4.1 Houthi Long Range Capabilities
Houthis have demonstrated a remarkable evolution in their military capabilities, significantly impacting the balance of power in the Yemeni conflict. One of the most notable aspects of the Houthi military capability is their possession and use of ballistic missiles. In 2018, Saudi Arabia intercepted two missiles over the capital, Riyadh [Source]. On 25 March 2022, the Houthis also launched a large-scale attack on Saudi Arabia using ballistic and cruise missiles targeting oil and energy industries in the region [Source]. These missiles, often of Iranian origin or design, pose a significant threat to regional stability and have prompted international condemnation.
4.2. Long Range Drones
In addition to ballistic missiles, the Houthis have deployed drones for reconnaissance and offensive operations. Throughout the conflict, the Houthis have showed a growing proficiency in drone technology, adapting it to their asymmetric warfare strategy. They have used drones to target military installations, airports, and infrastructure in Yemen and across the Saudi border.
4.3. Anti-Aircraft Systems
The Houthis have deployed anti-aircraft systems, including shoulder-launched surface-to-air missiles (MANPADS), to target coalition aircraft conducting airstrikes over Yemen [Sources]. On 19 February, a US MQ-9 Reaper drone crashed in Hodeodah after being shot down by a Houthi surface-to-air missile [Source]. These defences have inflicted losses on coalition forces and restricted their aerial operations in certain areas.
4.4. Naval Force
The Houthis maintain a small naval force primarily operating in the Red Sea. They have conducted maritime attacks targeting commercial shipping and military vessels, including Saudi oil tankers [Source],[Source]. While their naval capabilities are limited compared to other branches, they pose a threat to maritime security in the region. The Houthi militia boasts a significant ground force of both regular fighters and tribal militias. They have showed resilience and adaptability in urban combat, seizing and defending their territory in cities like Sana’a and Taiz. Also, Houthi fighters are often well-armed and motivated, drawn from both ideological commitment and tribal loyalties [Source].

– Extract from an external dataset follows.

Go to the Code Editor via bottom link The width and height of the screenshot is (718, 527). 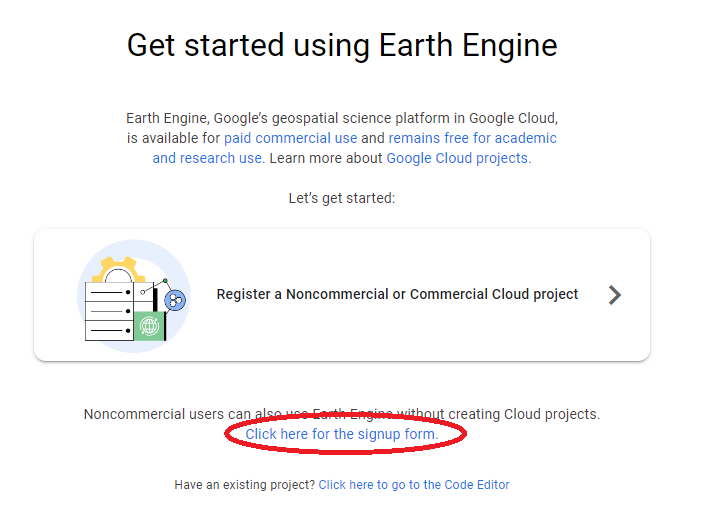(414, 485)
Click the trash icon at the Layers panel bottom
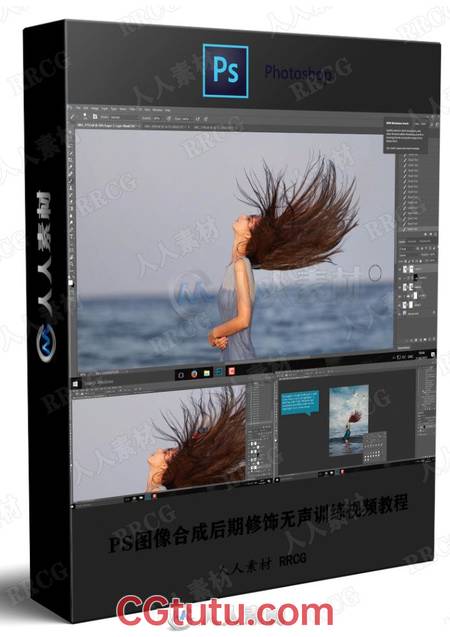 (x=434, y=339)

5.0 Implications for Regional Security
In September 2014, after the seizure of San’a, negotiators brokered a Peace and National Partnership Agreement. The goal was to help devise a technocratic government which includes the Houthis and other political factions. Contingent upon the withdrawal of Houthi forces [Source]. Iran’s efforts in Yemen also play a key role in bolstering Houthi military capabilities. Since 2014, they funded the group. This has resulted in Saudi Arabia and the UAE intervening in the conflict in 2015. Recent attacks in Saudi and UAE have increased with cargo ships attacked off the Yemeni coast. The Houthis targeted 26 commercial vessels and civilian port infrastructure between January 2018 and October 2022. [Source].
Since then, the Houthis have deployed multiple attacks in Saudi and along the Red Sea recently. Recent Houthi attacks raised concerns in the region as part of the Red Sea counterattacks. As Iran backs the Houthis, the Red Sea escalation might depict Iran’s axis of resistance in the broader geopolitical landscape. The recent attacks have forced 18 international shipping lines to reroute their shipping. The attacks also instigated responses such as the US-led Prosperity Guardian. Although Saudi Arabia did not take part in the operation, they threatened an escalation in the conflict in Yemen [Source].
6.0 Conclusion
Ansar Allah’s military capabilities, organisational structure, and tactical agility allow for influence in Yemen’s complex conflict landscape. While ceasefire talks have shown promise, the Houthi attacks on Red Sea ships pose a significant threat to peace within Yemen. The potential for a US military response to these attacks could jeopardise delicate negotiations and unravel the fragile ceasefire conditions.
Moreover, concerns arise over the Houthis’ increased recruitment and their deployment of troops around Marib. This potentially signals expanded ambitions and further destabilisation. As tensions escalate in the Red Sea, Ansar Allah’s actions and motivations are scrutinised. While their attacks may stem from a desire to support Palestine and Gaza, they also carry significant implications for Yemen’s peace and stability. Ansar Allah’s military evolution has transformed them into a formidable force capable of challenging the Saudi-led coalition. Their ability to inflict significant damage on enemy targets both within Yemen and across the border highlights their strategic importance in the ongoing conflict as well as regionally.
6.1 Future Trajectories
Considering the current trajectory of Ansar Allah, also known as the Houthi movement, one can imagine several potential future scenarios. First, there is the possibility of continued escalation in the conflict, particularly in the Red Sea region, as the group maintains its aggressive stance towards maritime targets. This could lead to further disruptions in shipping lanes and increased tensions with international actors involved in maritime security operations. Second, Ansar Allah’s close ties with Iran may deepen, potentially leading to increased support from Tehran, both militarily and politically.
This could further internationalise the Yemeni conflict and exacerbate regional rivalries. Additionally, Ansar Allah’s continued control over significant territory in Yemen, including the capital Sana’a, suggests that they will remain a key player in any future political negotiations or power-sharing arrangements. Last, there’s a possibility of internal fractures within the Houthi movement, particularly as different factions may have divergent objectives or priorities. These internal dynamics could shape the movement’s future trajectory and its ability to sustain its military capabilities and political influence. Overall, the future trajectories of Ansar Allah are likely to be complex and contingent upon various internal and external factors.